14 DAY TRIAL // As an added security mitigation Microsoft has amputated the functionality associated with Autorun in a move designed to block malicious code abusing the feature.
The Redmond company built the new Autorun behavior by default into Windows 7, but also backported the new security measures to Windows Vista and Windows XP.
Last week, the software giant announced that the Windows Autorun update would be served automatically to XP and Vista users via Windows Update.
The decision was catalyzed by the fact that Microsoft data indicated a lower rate of infections related to malware know for traditionally abusing the autoplay feature of Autorun in order to spread.
Malicious code such as Taterf, Rimecud, or Conficker all feature capabilities of manipulating Autorun.inf files on network drives and removable media.
The malware uses Autorun.inf in order to execute itself automatically and compromise new machines as soon as the user connects to a network, or plugs in an USB device.
By limiting the Autorun options available to UBS devices the Redmond company is effectively blocking an avenue which malware used to spread.

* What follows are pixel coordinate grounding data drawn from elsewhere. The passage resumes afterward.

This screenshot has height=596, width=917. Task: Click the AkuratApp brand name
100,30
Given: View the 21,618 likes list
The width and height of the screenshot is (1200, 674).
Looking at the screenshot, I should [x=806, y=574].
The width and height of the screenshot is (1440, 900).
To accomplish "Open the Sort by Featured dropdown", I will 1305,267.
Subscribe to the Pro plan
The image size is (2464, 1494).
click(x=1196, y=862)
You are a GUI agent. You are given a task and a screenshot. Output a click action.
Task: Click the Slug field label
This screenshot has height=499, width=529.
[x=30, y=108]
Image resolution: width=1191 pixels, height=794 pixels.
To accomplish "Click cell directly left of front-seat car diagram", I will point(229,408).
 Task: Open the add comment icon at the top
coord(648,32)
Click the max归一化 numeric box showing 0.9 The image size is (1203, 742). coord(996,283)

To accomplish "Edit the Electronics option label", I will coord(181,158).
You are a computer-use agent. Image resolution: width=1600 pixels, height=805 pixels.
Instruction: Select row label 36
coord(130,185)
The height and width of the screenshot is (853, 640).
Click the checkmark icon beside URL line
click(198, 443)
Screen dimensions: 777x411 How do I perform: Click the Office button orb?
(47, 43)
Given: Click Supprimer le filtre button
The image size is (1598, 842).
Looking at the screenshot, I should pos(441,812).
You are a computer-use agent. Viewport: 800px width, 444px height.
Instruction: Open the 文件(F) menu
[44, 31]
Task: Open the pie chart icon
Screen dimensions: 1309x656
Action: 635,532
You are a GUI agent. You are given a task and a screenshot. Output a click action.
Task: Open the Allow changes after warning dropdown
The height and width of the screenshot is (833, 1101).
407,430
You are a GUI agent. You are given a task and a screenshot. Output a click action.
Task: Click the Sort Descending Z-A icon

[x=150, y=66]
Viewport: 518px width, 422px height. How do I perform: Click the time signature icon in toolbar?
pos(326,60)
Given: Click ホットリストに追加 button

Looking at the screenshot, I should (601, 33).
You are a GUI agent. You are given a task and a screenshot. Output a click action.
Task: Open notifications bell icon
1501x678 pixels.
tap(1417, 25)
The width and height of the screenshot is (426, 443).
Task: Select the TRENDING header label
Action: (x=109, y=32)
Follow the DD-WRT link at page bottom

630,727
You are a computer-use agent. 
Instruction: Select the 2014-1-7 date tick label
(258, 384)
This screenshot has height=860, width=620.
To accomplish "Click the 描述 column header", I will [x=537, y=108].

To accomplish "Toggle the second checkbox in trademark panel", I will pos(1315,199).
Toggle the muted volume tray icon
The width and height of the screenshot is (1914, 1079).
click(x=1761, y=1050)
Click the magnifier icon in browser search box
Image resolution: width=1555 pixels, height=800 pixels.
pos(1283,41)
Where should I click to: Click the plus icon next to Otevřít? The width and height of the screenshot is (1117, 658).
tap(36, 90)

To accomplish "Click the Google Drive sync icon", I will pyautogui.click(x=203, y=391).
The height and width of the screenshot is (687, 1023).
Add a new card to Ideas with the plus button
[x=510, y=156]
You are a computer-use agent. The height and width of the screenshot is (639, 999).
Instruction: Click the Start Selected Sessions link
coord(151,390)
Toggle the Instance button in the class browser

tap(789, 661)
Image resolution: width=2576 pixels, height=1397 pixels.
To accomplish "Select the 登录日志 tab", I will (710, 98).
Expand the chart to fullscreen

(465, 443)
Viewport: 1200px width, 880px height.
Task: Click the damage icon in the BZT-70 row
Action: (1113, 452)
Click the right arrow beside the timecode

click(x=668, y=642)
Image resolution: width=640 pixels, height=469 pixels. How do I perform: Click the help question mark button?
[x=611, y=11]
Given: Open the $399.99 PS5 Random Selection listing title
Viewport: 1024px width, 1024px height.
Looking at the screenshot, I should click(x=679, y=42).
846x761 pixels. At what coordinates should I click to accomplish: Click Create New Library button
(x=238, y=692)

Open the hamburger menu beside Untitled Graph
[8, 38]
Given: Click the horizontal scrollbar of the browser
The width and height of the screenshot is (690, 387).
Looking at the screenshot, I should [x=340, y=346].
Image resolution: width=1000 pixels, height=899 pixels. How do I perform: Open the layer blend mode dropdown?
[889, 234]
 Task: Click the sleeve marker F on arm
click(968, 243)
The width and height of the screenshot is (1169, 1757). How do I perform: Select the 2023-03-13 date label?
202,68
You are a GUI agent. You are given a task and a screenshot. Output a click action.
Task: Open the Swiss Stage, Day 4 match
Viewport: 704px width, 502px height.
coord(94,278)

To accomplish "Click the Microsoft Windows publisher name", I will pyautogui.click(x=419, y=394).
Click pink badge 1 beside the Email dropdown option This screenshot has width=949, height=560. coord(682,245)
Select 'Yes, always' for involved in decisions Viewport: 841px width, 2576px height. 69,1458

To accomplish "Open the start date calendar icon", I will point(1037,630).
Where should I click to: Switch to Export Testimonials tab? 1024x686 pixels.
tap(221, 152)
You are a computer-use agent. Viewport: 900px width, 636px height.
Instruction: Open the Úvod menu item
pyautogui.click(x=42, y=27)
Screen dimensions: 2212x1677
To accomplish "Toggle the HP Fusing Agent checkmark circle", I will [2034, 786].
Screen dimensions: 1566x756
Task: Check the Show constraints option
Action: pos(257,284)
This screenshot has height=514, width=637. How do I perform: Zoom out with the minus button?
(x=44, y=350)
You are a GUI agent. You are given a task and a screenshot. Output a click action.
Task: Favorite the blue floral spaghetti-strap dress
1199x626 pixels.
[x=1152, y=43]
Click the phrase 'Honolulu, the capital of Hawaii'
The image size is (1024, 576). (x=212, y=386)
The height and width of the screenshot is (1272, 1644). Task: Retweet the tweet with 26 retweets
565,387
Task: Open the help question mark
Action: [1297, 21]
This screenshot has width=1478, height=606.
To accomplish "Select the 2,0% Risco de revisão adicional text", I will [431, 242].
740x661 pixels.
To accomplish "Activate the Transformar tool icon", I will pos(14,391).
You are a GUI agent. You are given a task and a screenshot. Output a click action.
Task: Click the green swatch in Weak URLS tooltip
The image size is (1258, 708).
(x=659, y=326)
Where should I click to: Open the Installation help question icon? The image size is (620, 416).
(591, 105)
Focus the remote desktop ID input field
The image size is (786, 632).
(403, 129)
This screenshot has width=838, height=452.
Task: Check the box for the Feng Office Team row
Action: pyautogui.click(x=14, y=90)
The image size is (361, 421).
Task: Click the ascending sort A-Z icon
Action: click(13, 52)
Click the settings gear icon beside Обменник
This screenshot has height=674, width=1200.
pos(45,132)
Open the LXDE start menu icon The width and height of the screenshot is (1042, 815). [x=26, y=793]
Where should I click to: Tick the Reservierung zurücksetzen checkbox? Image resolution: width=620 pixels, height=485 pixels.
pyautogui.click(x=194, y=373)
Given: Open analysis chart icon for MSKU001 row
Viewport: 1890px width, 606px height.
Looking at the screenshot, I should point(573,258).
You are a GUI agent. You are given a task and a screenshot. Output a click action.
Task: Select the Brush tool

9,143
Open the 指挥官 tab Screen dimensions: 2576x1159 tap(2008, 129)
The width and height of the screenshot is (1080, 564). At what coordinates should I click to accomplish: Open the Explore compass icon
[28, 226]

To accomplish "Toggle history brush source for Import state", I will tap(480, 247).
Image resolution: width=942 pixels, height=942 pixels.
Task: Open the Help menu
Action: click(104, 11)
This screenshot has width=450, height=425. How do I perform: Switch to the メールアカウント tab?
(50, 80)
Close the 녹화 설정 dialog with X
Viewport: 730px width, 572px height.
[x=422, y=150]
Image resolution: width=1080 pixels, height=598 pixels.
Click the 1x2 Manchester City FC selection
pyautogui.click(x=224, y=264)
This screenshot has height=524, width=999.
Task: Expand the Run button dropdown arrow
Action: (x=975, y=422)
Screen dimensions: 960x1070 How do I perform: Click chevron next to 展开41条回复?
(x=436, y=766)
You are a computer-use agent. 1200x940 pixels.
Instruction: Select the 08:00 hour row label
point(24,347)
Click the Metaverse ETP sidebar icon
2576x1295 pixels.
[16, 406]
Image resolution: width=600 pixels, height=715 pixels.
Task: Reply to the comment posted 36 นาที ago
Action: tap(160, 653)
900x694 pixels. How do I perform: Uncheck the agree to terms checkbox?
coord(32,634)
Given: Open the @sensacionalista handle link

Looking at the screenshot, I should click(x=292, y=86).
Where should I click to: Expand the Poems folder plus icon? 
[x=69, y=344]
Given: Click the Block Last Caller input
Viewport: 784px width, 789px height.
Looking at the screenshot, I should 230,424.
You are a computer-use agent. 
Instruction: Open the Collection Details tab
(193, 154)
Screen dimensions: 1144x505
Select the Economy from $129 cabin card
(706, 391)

Of course, at the same time, Microsoft is well aware that some customers might actually want, or need the full Autorun features.
In this regard, the company produced a Fix It solution designed to automatically enable Autorun for Windows.
“At the same time, we're aware that some customers prefer the existing Autorun functionality and will want to reverse the effects. So we have a Fix It available that accomplishes that,” revealed Adam Shostack, a program manager working in TWC Security.
“To disable or enable Autorun automatically, click the appropriate Fix this problem link. Then, click Run in the File Download dialog box and follow the steps in this wizard,” Microsoft informed.
“Note these wizards may be in English only; however, these automatic fixes also work for other language versions of Windows.”